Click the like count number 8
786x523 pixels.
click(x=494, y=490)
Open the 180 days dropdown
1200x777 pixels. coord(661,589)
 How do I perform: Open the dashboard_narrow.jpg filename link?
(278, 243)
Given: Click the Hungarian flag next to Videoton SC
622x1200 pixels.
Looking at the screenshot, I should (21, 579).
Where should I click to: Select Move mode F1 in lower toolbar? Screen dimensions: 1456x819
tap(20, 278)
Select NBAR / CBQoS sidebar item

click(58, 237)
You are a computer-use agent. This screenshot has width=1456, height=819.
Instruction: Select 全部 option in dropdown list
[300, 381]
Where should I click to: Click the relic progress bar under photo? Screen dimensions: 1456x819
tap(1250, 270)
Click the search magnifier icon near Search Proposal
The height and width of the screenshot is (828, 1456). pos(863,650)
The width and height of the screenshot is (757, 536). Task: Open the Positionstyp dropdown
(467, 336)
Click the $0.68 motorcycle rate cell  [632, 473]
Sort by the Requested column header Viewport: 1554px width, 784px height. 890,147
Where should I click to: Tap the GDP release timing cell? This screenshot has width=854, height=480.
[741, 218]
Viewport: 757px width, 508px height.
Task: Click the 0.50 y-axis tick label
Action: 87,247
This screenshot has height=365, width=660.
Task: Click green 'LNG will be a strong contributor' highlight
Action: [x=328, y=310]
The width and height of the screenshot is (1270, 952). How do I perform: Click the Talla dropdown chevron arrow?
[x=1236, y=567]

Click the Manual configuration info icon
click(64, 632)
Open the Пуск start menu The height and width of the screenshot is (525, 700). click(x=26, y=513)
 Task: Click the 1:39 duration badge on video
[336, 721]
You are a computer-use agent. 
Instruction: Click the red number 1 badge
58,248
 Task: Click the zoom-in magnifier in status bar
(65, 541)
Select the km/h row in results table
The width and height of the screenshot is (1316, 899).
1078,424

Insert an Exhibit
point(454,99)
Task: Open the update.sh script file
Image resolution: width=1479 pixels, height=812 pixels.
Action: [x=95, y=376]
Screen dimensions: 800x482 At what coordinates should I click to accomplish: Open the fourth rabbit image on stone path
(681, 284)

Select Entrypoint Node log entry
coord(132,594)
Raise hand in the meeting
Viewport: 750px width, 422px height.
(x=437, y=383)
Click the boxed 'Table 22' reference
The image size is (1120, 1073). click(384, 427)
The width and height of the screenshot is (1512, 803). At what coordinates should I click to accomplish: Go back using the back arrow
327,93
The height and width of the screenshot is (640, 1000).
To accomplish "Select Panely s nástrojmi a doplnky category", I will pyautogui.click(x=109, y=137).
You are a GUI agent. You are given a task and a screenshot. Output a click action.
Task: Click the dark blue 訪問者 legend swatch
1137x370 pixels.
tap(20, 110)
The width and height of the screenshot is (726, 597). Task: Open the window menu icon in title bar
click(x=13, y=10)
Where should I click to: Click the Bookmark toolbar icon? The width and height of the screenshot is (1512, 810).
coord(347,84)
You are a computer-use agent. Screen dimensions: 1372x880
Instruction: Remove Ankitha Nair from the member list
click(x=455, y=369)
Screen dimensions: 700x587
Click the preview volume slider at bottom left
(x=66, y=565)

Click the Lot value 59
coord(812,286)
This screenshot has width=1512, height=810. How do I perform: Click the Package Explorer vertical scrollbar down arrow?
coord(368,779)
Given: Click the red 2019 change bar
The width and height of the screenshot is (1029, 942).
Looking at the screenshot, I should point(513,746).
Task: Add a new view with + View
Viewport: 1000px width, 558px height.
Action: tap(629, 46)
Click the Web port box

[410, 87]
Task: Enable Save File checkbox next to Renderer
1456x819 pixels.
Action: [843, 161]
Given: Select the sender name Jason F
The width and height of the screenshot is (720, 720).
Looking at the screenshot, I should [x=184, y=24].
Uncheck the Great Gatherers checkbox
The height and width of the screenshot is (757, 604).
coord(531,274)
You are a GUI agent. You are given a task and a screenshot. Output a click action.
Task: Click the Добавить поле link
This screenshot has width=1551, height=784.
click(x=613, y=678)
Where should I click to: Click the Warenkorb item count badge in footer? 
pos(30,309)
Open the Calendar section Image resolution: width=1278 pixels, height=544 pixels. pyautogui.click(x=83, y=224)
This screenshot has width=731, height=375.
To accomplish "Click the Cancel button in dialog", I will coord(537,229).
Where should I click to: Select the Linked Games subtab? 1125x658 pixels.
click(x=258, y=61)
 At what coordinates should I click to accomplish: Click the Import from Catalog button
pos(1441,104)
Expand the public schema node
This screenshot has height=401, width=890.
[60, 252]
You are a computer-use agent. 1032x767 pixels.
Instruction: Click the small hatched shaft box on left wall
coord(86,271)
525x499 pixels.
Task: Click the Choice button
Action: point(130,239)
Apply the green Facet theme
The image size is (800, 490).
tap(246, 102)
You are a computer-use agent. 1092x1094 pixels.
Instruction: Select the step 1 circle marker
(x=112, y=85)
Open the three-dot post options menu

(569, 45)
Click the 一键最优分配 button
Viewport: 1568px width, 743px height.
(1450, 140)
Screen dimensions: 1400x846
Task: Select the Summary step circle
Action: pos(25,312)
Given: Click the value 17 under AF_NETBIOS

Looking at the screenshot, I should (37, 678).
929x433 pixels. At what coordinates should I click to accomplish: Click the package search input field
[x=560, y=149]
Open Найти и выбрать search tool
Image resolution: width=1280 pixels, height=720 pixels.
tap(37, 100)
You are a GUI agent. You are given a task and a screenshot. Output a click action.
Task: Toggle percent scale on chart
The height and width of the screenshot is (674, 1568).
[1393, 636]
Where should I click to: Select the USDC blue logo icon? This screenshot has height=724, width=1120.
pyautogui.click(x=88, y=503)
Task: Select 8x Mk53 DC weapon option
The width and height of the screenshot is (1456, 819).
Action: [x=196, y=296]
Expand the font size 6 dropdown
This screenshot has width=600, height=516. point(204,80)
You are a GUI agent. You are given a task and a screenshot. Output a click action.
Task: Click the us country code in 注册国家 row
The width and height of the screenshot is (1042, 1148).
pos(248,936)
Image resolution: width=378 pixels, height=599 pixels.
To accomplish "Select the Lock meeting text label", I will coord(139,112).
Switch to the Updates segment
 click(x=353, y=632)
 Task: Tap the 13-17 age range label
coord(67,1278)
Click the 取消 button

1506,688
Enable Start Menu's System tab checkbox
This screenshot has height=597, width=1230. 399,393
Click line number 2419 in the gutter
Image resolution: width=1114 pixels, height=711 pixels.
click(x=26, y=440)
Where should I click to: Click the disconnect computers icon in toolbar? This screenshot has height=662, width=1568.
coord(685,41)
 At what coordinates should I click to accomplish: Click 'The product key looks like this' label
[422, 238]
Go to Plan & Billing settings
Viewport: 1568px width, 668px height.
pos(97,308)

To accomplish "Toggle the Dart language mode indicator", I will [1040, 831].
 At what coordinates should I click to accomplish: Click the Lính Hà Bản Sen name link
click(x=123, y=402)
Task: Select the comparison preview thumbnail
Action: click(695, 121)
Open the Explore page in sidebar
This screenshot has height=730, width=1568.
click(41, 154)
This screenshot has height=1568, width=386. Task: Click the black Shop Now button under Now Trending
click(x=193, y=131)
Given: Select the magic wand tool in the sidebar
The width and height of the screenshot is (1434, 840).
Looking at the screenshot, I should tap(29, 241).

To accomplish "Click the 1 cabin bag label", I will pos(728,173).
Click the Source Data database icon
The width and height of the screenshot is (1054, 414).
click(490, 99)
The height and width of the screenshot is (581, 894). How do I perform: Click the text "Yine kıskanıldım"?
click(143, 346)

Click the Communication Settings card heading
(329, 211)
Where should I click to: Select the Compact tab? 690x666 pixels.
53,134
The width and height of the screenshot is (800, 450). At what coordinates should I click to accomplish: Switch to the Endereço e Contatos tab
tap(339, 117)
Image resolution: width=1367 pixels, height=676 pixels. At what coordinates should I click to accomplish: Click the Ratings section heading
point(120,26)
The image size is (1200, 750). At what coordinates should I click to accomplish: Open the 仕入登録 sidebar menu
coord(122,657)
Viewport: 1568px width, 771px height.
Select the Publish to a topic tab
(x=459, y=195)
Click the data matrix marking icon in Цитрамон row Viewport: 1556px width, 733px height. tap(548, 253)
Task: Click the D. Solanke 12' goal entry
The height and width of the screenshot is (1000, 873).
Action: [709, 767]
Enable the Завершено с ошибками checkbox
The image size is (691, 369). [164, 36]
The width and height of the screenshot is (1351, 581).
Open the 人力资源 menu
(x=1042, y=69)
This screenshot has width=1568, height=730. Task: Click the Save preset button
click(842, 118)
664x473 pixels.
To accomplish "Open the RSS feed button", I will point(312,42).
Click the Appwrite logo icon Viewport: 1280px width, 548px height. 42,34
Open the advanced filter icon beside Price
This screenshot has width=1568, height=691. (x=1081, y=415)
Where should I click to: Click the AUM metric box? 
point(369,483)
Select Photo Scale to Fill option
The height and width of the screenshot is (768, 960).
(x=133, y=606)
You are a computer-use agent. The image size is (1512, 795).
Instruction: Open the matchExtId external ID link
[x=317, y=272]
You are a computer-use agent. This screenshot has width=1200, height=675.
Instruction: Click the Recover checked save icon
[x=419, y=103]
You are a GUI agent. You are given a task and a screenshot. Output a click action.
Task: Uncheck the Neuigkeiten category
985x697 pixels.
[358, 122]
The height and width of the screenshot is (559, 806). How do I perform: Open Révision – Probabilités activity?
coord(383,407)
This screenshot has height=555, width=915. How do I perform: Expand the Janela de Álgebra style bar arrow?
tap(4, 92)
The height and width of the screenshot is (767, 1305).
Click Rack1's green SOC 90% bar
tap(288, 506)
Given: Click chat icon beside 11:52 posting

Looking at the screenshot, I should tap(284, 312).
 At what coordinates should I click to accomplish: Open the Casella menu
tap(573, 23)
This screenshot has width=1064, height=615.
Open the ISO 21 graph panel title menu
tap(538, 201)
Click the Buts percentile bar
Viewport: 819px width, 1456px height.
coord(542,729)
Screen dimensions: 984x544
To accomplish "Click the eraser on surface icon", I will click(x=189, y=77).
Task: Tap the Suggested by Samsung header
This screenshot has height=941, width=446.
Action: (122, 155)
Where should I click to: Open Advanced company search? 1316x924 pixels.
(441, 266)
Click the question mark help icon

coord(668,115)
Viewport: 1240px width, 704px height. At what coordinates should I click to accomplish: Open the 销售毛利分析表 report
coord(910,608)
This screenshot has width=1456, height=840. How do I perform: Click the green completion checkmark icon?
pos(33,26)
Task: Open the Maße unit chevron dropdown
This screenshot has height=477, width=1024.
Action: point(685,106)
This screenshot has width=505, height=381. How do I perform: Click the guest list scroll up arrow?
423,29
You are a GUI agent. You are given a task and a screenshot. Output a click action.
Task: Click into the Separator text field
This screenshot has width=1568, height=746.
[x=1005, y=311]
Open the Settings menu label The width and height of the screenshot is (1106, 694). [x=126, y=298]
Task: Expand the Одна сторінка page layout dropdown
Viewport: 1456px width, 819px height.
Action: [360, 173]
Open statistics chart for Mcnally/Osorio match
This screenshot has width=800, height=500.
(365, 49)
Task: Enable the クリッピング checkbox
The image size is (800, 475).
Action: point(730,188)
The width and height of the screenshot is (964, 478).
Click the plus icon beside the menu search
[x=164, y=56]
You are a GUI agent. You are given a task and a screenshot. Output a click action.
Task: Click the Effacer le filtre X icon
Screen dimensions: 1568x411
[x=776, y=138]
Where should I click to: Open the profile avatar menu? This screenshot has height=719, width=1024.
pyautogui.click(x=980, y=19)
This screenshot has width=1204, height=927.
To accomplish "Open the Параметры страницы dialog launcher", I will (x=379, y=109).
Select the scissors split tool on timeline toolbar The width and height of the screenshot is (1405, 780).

(Goal): Reproduce verbatim everything from the start of the items down to the line containing "Looking at the screenshot, I should (21, 579).", inclusive.

(Final result):
Click the like count number 8
786x523 pixels.
click(x=494, y=490)
Open the 180 days dropdown
1200x777 pixels. coord(661,589)
 How do I perform: Open the dashboard_narrow.jpg filename link?
(278, 243)
Given: Click the Hungarian flag next to Videoton SC
622x1200 pixels.
Looking at the screenshot, I should (21, 579).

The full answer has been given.